Abib was the first month in the Jewish year and fell in March/April on our calendar 
On the Tenth of Abib - Selection of the Passover Lamb which was brought into the home as a pet
On the Fourteenth of Abib - Sacrifice the lamb between 3-5 pm, cook, and eat the Lamb 
On the Fifteenth to Twenty-first of Abib - Feast of Unleavened Bread

Abib (means "green" or "tender") was renamed Nisan (means "first month") after the Exile in Babylon Nehemiah 2:1; Ezra 3:7

[b:9fdb92e696]Significant Events during the Passover Week with Jesus[/b:9fdb92e696]

Monday, Tenth of Nisan - Triumphal Entry (yes it happened on Monday, not Sunday, but we celebrate it on Sunday as we gather for worship. See the daily readings for more detail) on the day the Passover Lamb was chosen Jesus entered Jerusalem and was proclaimed by the people to be their King - they cried out "Hosanna" which means "Save Now" - The Triumphal Entry happened TO THE DAY that it was prophesied to happen! (see Zech. 9:9; Daniel 9:25; Neh. 2:6) 

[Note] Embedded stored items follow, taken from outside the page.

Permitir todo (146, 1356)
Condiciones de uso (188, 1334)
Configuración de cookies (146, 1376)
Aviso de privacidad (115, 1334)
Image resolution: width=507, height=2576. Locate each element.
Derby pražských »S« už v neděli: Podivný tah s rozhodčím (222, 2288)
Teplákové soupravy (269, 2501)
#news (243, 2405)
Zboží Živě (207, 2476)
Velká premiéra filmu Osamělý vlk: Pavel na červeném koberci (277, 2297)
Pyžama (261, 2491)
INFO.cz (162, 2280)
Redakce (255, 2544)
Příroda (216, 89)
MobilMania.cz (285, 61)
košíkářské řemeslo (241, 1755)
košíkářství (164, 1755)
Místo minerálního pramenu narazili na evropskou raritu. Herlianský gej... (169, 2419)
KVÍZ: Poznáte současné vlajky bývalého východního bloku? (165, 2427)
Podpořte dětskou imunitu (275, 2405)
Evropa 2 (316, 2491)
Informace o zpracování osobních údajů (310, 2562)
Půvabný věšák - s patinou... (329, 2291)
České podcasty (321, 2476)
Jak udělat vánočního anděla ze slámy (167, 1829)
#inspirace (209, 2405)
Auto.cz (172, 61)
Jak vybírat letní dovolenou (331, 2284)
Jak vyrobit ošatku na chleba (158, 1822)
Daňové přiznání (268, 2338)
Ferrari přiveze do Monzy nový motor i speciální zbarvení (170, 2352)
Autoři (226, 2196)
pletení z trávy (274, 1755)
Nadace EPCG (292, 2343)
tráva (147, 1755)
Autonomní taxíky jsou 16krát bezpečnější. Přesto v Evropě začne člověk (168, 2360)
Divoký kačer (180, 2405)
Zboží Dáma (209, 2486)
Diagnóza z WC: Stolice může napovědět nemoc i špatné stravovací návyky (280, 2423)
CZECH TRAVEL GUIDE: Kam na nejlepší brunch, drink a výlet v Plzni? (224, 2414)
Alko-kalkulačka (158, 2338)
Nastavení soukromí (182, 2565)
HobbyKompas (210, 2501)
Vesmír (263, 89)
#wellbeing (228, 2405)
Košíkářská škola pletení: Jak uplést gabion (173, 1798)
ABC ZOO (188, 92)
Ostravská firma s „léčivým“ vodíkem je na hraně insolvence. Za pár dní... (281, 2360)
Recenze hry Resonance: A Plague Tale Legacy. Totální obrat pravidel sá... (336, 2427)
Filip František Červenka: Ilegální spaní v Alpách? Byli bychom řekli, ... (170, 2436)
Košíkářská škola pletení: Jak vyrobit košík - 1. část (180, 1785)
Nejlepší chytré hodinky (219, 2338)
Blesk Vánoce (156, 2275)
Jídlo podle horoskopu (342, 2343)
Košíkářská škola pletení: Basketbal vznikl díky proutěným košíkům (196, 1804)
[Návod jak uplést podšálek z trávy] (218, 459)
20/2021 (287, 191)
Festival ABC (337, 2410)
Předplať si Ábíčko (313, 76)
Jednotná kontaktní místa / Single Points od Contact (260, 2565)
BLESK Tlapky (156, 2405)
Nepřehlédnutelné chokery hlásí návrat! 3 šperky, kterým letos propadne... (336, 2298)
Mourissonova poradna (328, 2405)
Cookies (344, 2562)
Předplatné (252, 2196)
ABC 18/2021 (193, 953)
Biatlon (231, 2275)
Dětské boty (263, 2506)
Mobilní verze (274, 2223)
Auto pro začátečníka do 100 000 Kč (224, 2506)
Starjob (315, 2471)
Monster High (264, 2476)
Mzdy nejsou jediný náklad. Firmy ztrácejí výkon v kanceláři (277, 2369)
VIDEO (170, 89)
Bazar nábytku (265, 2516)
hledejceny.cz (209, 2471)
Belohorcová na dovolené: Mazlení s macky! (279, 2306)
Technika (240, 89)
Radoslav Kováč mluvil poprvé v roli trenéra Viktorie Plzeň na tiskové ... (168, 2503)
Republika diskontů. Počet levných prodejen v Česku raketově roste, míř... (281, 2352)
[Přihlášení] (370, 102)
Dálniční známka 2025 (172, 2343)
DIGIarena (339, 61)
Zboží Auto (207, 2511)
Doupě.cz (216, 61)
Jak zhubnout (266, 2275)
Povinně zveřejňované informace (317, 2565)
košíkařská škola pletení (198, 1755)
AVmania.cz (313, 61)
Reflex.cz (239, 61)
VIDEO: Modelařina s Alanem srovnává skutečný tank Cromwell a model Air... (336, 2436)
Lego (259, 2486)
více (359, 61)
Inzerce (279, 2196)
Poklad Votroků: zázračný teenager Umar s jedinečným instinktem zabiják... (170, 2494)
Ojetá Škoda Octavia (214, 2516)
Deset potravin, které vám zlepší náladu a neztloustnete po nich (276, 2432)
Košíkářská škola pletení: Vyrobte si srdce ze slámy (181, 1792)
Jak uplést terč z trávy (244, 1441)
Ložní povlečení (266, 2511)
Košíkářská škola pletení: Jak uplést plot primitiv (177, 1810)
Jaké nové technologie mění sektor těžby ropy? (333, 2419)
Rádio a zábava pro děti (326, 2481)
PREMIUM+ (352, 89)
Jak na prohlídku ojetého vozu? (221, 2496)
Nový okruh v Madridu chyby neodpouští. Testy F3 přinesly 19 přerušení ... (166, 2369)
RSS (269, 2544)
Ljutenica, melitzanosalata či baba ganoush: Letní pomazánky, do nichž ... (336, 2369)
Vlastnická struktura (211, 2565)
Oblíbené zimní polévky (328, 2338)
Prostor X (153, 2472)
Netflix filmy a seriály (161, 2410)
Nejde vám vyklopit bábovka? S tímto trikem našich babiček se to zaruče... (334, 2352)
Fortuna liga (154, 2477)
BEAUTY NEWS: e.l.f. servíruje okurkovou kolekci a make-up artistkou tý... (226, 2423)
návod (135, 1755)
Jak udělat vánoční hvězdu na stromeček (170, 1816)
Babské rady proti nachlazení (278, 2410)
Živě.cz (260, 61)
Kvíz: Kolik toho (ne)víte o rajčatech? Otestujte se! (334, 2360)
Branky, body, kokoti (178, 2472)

[i:9fdb92e696]Technical Note[/i:9fdb92e696]: Jews who lived in the northern part of the country, Galilee, kept time a little differently than those in the south (Judea). As a result, in Jesus' day they celebrated the Passover a day early, on Thursday. Those to the south would celebrate on Friday of this week. Jesus was from the north, remember that He was from Nazareth in Galilee, so He and His disciples celebrated according to the northern calendar on Thursday. But the rest of Jerusalem would be celebrating on Friday.

Thursday, Thirteenth of Nisan - Jesus washed His disciples feet, observed the Passover with them and during the meal instituted the Lord's Supper, Went to the Garden of Gethsemane, was betrayed and arrested, and went through the first of three trials, this one by the Sanhedrin, the Jewish religious court.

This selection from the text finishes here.